Наконец, Борн сдался.
Вернее, осознал, что должен был сделать. Единственное, что ему оставалось сделать. Он не мог выиграть эту схватку. Возможно, его и создали оружием, но не закоренелым убийцей, каким сделался Морд. Тот до самого конца продолжал бы грызть противника, чтобы только слышать хруст костей, даже испуская последний, задушенный вздох, последний фонтан крови. Морд никогда не остановился бы и не сдался.
Того, что произошло дальше, целиком не видел никто, все видели лишь отдельные обрывки. Но в моей памяти сложилась целостная картина.
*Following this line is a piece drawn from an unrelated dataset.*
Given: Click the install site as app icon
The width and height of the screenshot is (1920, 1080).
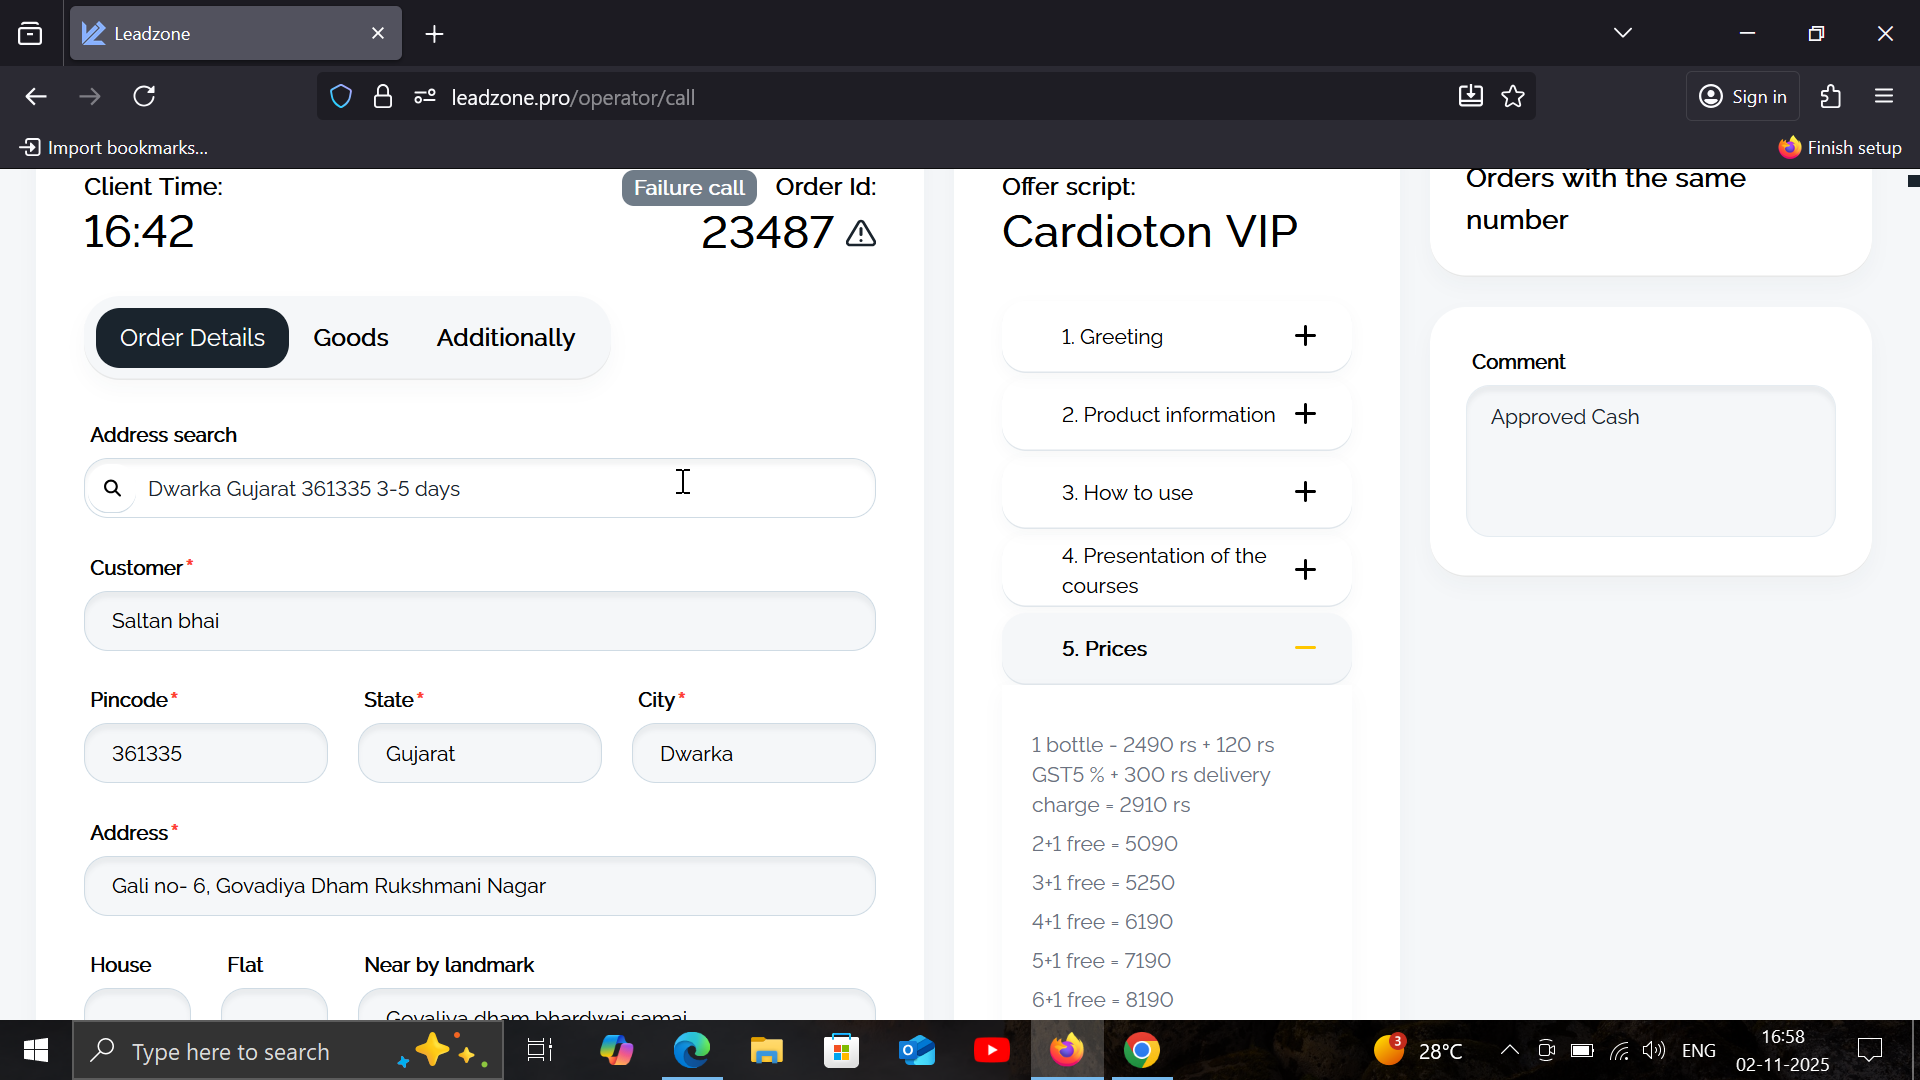Looking at the screenshot, I should point(1470,97).
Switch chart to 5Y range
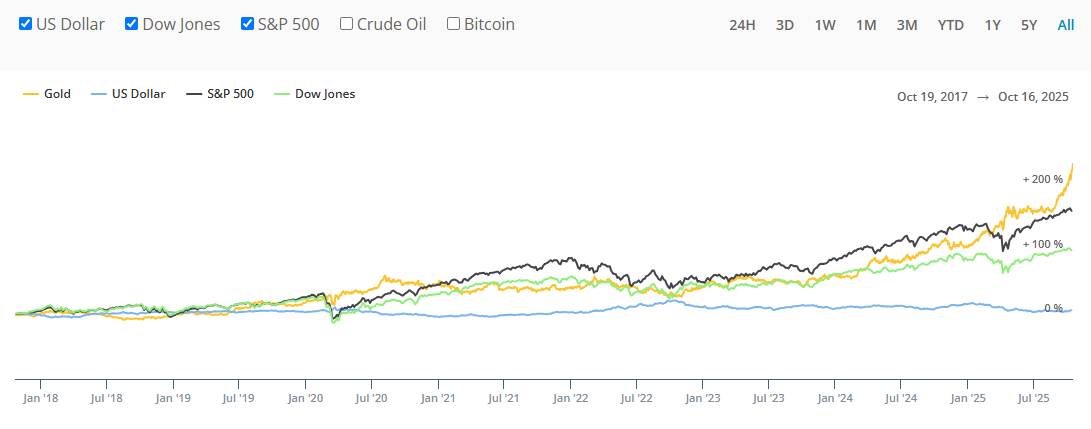 pos(1029,25)
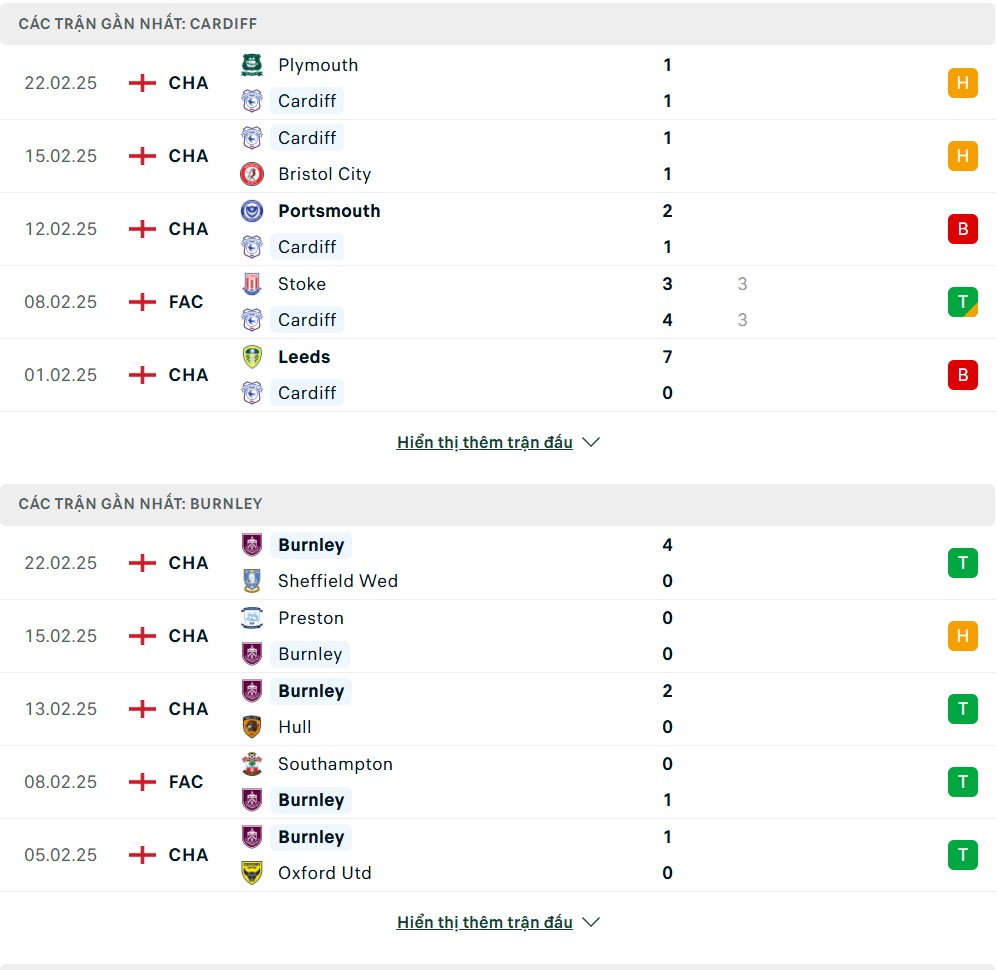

Борн внезапно изменил тактику. Вместо того чтобы вытягиваться в высоту, он сплющился и начал растекаться вширь. Морд продолжал вгрызаться в его плоть, уже наполовину увязнув в ней, пытаясь добраться до сердца противника, вырвать этот пульсирующий комок на потеху всему городу. Он все больше погружался в тело Борна, а тот продолжал растекаться все шире, его края начали изгибаться, Борн стал напоминать огромный цветок страстоцвета. Сложный, многолепестковый и очень красивый.
Должно быть, Морд принял это за поражение и вообразил, что тот умирает – именно поэтому дальнейшее произошло так быстро. Морд вздыбился, высоко приподнялся на задних лапах и кинулся вниз, прямо в середину этого «цветка» со все удлиняющимися лепестками. Морд провалился внутрь Борна, чьи щупальца вдруг сомкнулись над его головой, образовав подобие решетки. Борн взвился, заключив врага в себя, как в мешок. Лишь голова Морда еще виднелась через отверстие наверху.
Слышались приглушенные крики, вой, жалобный скулеж, яростный рев и лязганье могучих челюстей: Морд изо всех сил пытался вырваться из живой тюрьмы.
Борн же рос и рос, словно всасывая в себя воздух. Звуки прекратились.
Ослепительная бело-голубая вспышка расколола мир яростной волной света. Я упала, закрыв Вика своим телом. Но жара не было, только где-то рядом, мне показалось, совсем близко, раздался оглушительный удар грома. И, могу в этом поклясться, у меня в голове прозвучало слово. Кто-то произнес мое имя: Рахиль… Которое теперь означало нечто совершенно иное, чем еще несколько мгновений назад.
Какую-то долгую минуту я лежала не шевелясь, гадая, что увижу, поднявшись на ноги. В конце концов я встала и посмотрела на город. Мертвых тел видно не было. Вообще не было никаких останков. Стервятникам не досталось ничего.
Морд с Борном исчезли, словно и не существовали никогда. Город затих, только поскуливали горюющие последыши, да струйки дыма по-прежнему поднимались там и сям над руинами.
Я чувствовала себя опустевшей. Горевала о своей потере, едва могла дышать от горя.
Он родился, но его породила я.
Я знала, что в конце Борн испытывал ужас смерти. Знала, что он мучился не напрасно, оставив нам в дар лучшую жизнь. Я горевала о ребенке, которого помнила – добром, любопытном, милом ребенке, который просто не мог перестать убивать.